The new campus has an outdoor amphitheater, an organic teaching garden, an art gallery, a gymnasium with capacity for 700, a black-box theater/music building with seating for 150 and fields for soccer or lacrosse. The master plan calls for more buildings in the future to house additional classrooms, a larger theater, a music building and a student center with capacity for up to 450 students.
Built at a cost of $35 million, campus funding was derived from individual donors including a gift of land from Jess Jackson and Barbara Banke in August 2005 valued at $8.4 million. About $33 million was acquired from tax-exempt bonds (from California Infrastructure and Economic Development Bank) purchased by AIG as well as from nonprofit preferred funding and donations from four trustees.
Geyser Arts Gallery
Built from the ground up, this post-modern 3,000-square-foot structure at 21015 Geyserville Ave. that opened in September houses the Geyser Arts Gallery on the first floor with a residence above and an elegantly landscaped garden in back for wine receptions and special art-related events.
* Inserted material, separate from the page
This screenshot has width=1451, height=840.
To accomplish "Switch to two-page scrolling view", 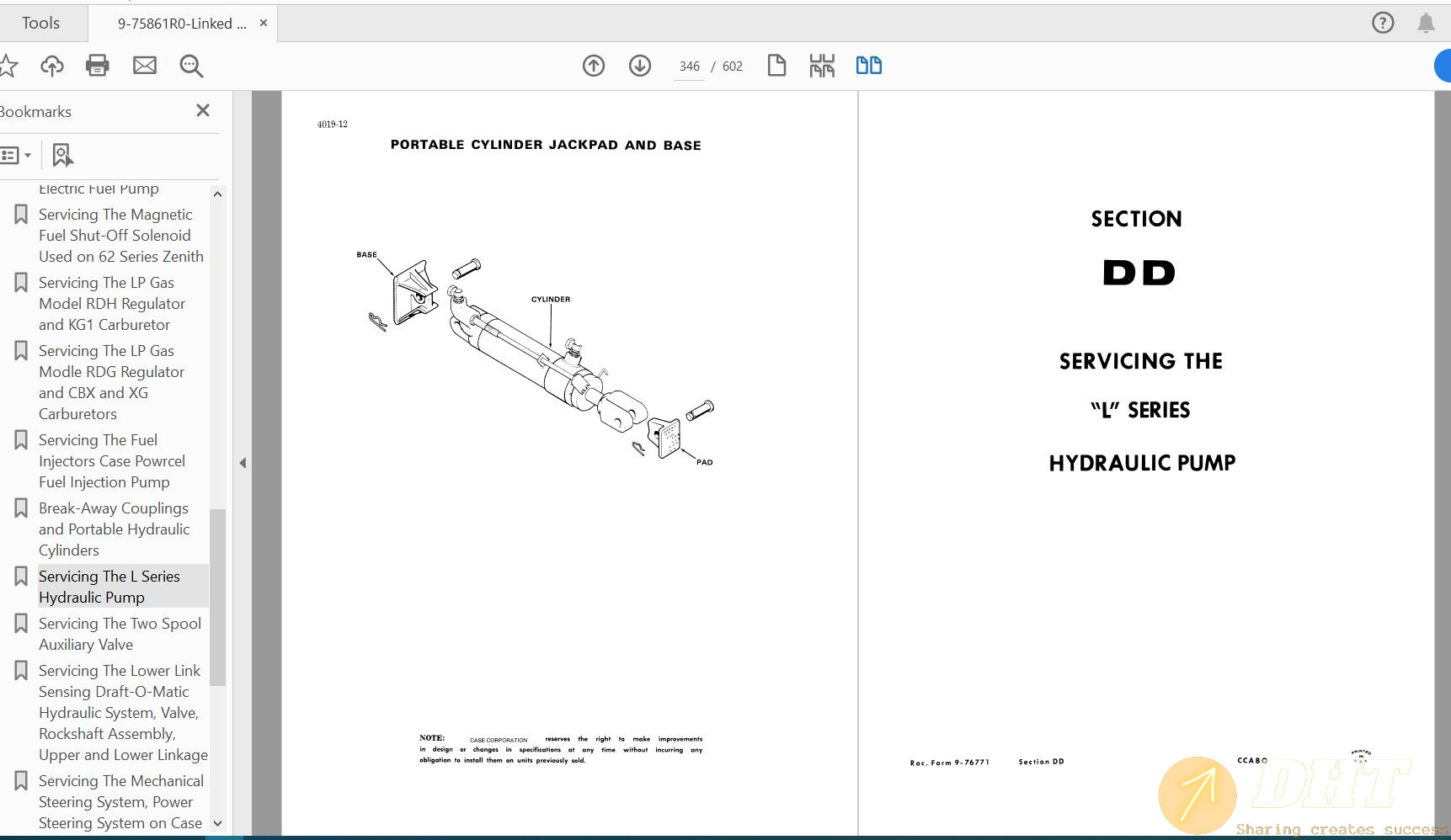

Owner Tom Higgins developed this gallery to be a welcome venue that regional artists can identify with as well as a place where they will showcase their handcrafted art –from concrete outdoor garden art, ceramics, oil and acrylic paintings to quilts and other creations. Gallery Director Emily Scheibal schedules different art exhibits every other month.
Architectural features include vaulted, barrel ceilings and a combination of bamboo, maple and other hardwood flooring.
Workmanship utilizes a combination of brick, stucco and tile as a “style bridge” between the 19th century Odd Fellows Hall next door and a contemporary structure on the other side. Geyserville is already home to several art centers, and Mr. Higgins hopes that someday the SMART train will stop here so visitors can tour this growing artist community.
The building design was created by Mark Quattrocchi and Ryann Schuster of Quattrocchi Kwok Architects. Blanchard Construction served as the general contractor and landscaping was provided by Geoff Beasley.
Cameron Wine Storage
The Cameron Wine Storage facility opened for business at 305 Technology Way in Napa in November with 40,000 square feet of floor space. Built at a cost of $14 million, this bulk-wine storage center has total tank capacity for 2.5 million gallons in 73 tanks with individual capacities from 20,000 to 40,000 gallons each. This strategically placed building gives large-scale Napa Valley vintners closer access to bulk-wine storage in their area.
The new enterprise is the second major venture for Butch Cameron, who has operated a tanker truck fleet serving 2,500 wineries on the West Coast for three decades. The new bulk storage facility, designed by O’Malley Wilson Westphal of Santa Rosa, will also have a 10,000-square-foot branch office for Butch Cameron Trucking and bays for cleaning and sanitizing two vehicles at a time.